Original

## Z algorithm - string searching

Assume that we have a string s of length n. Z algorithm runs in linear time O(n) to calculate the lengths of the longest substrings starting from s[i] (i=0, 1...n-1) which is also a prefix of s[0..n-1].

## Steps

z is an array that stores the lengths of the common prefixes between each suffix s[i:] and the original string s. Z algorithm loops through i = 1 to n-1 to calculate z[i]. We use L and R (left and right) to keep track of the substring with max R (s[L...R]) which is also the prefix of s.

1. Let L = R = 0, z[0] = n initially.

2. Loop through i = 1 to n-1

1) if i > R:

Use brute force to find common prefix between s and s[i:] and update z[i], L and R.

2) if i <= R:

We've already known that s[L...R] == s[0...R-L]. Therefore, instead of comparing s and s[i:] directly, we can first compare s[L...R] and s[i...R] to decide weather it is neccessary to further compare s[R-i+1:] with s[R+1:] if s[L...R] == s[0..R-L] == s[i...R].
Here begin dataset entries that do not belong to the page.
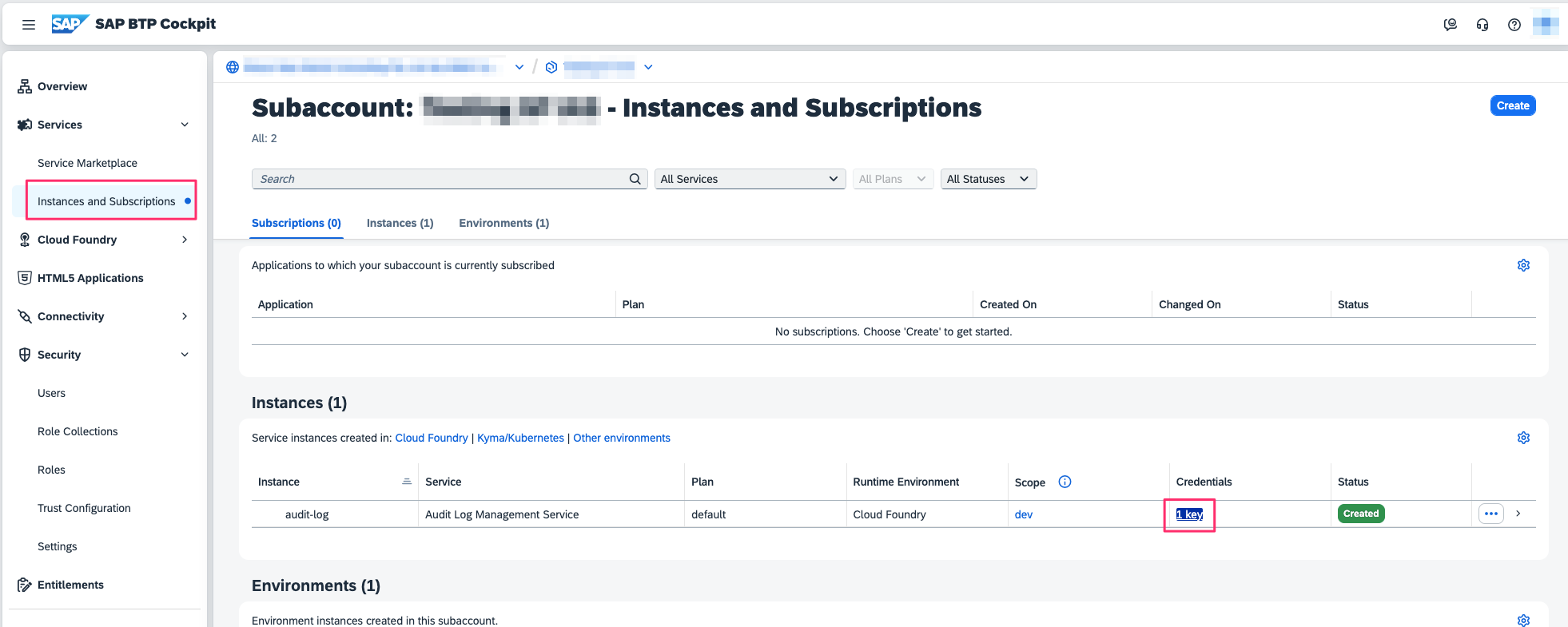Click the Scope information icon
This screenshot has height=627, width=1568.
[1065, 482]
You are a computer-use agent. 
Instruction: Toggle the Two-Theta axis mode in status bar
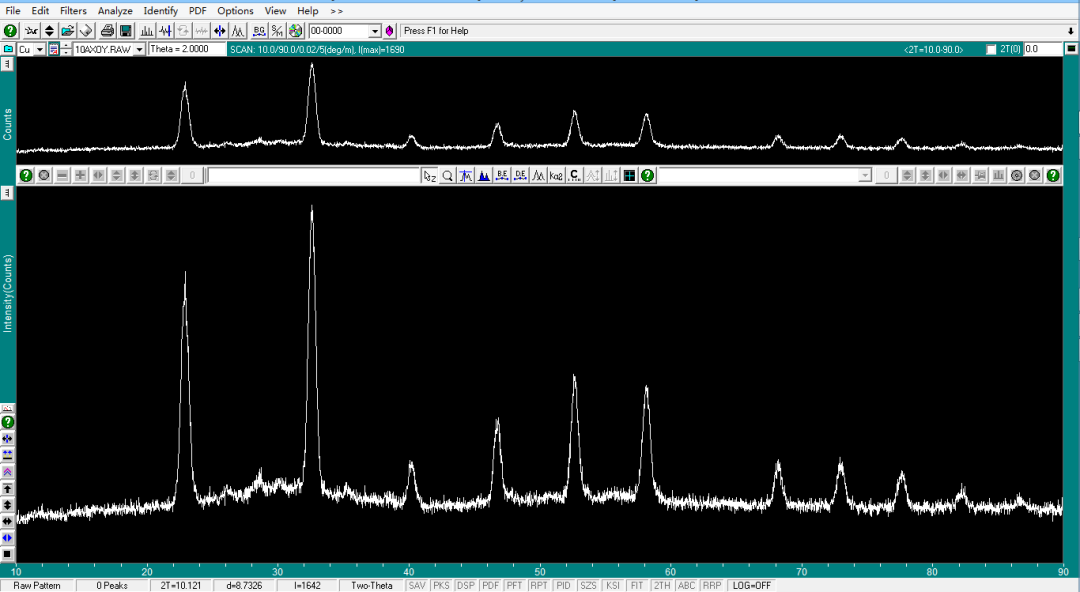371,585
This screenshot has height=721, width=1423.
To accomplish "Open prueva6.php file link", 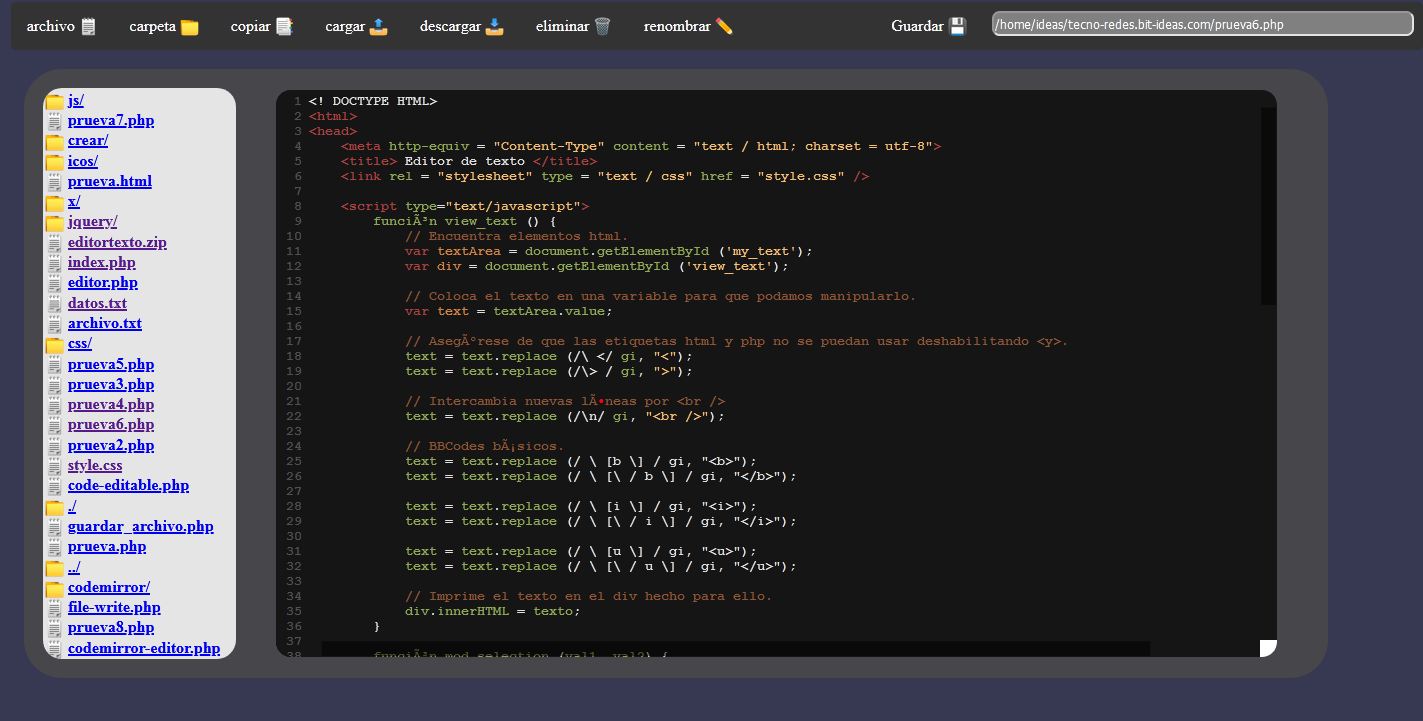I will [x=110, y=424].
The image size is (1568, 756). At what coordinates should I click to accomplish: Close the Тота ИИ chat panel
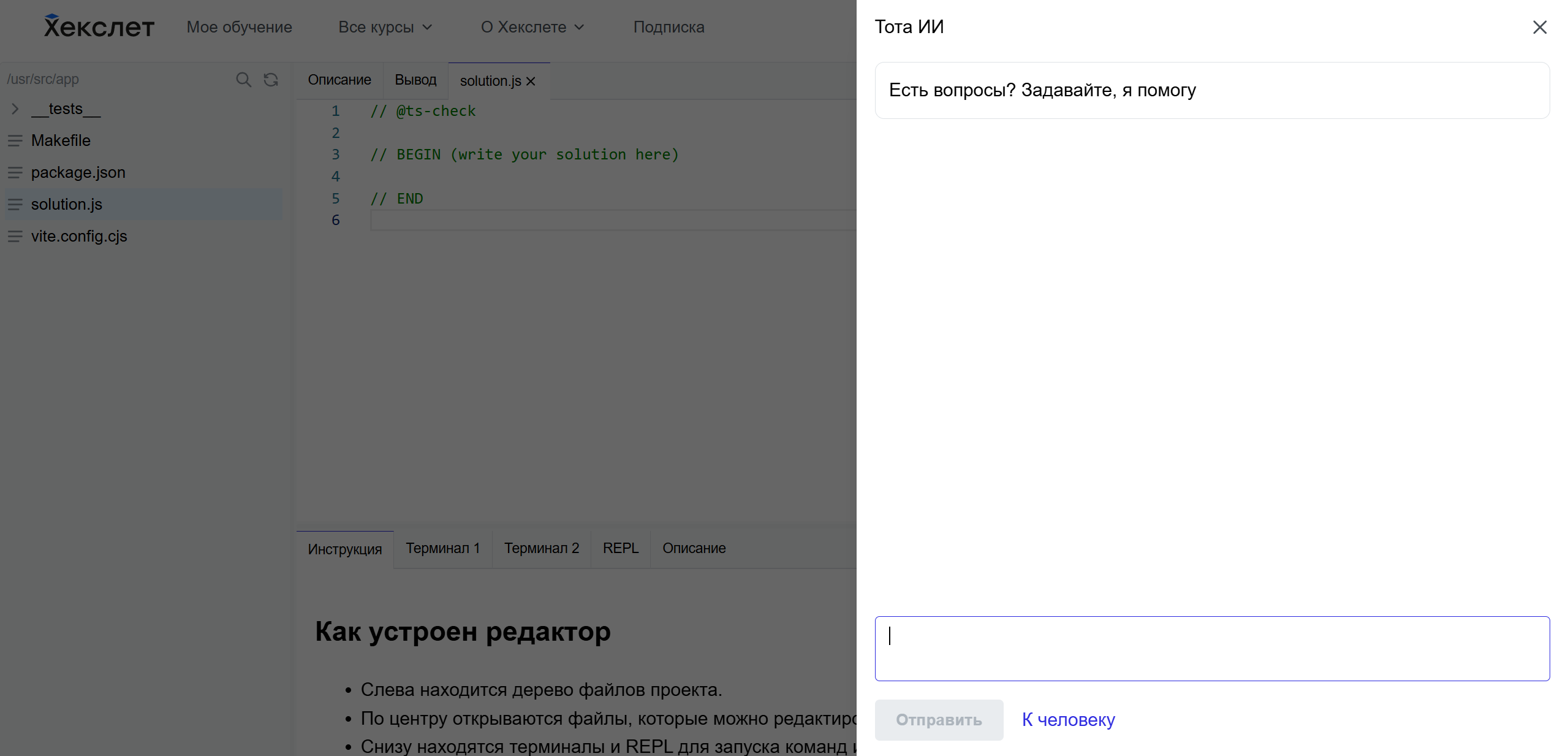[1539, 28]
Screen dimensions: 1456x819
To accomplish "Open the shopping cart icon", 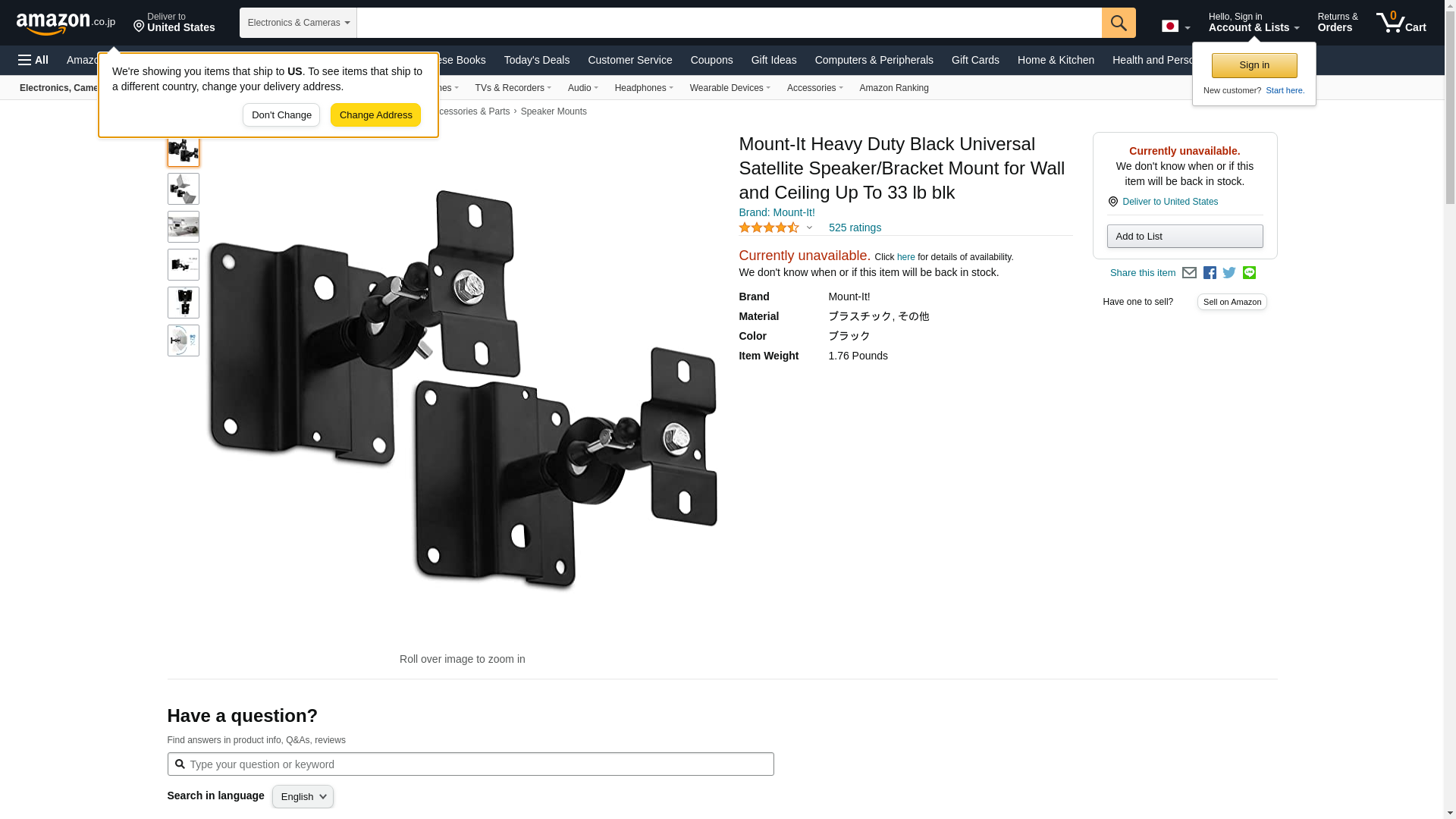I will coord(1401,23).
To compare s[L...R] and s[i...R], there is no need to start from scratch. Because the relationship between s[L...R] and s[i...R...] is similar to the relationship between s[0:] and s[i-L:]. We can use the value of z[i-L] that we have already calculated to simplify the calculation of z[i].

PS: The idea here seems like the state transition in dynamic programming to me.

a) If z[i] < R-i+1: z[i] = z[k]

b) If z[i] >= R-i+1: Further compare s[R+1:] and s[R-i+1] until they mismatch. Update L and R.

Illustration:

## Application of Z algorithm to string searching

Z algorithm can be applied to string searching by connecting two strings with a dummy character.

For example: find "abc" in "adsjdabcsbdbabc"

• The problem will be converted to calculate z[4...] of s and find where z[i] == 3.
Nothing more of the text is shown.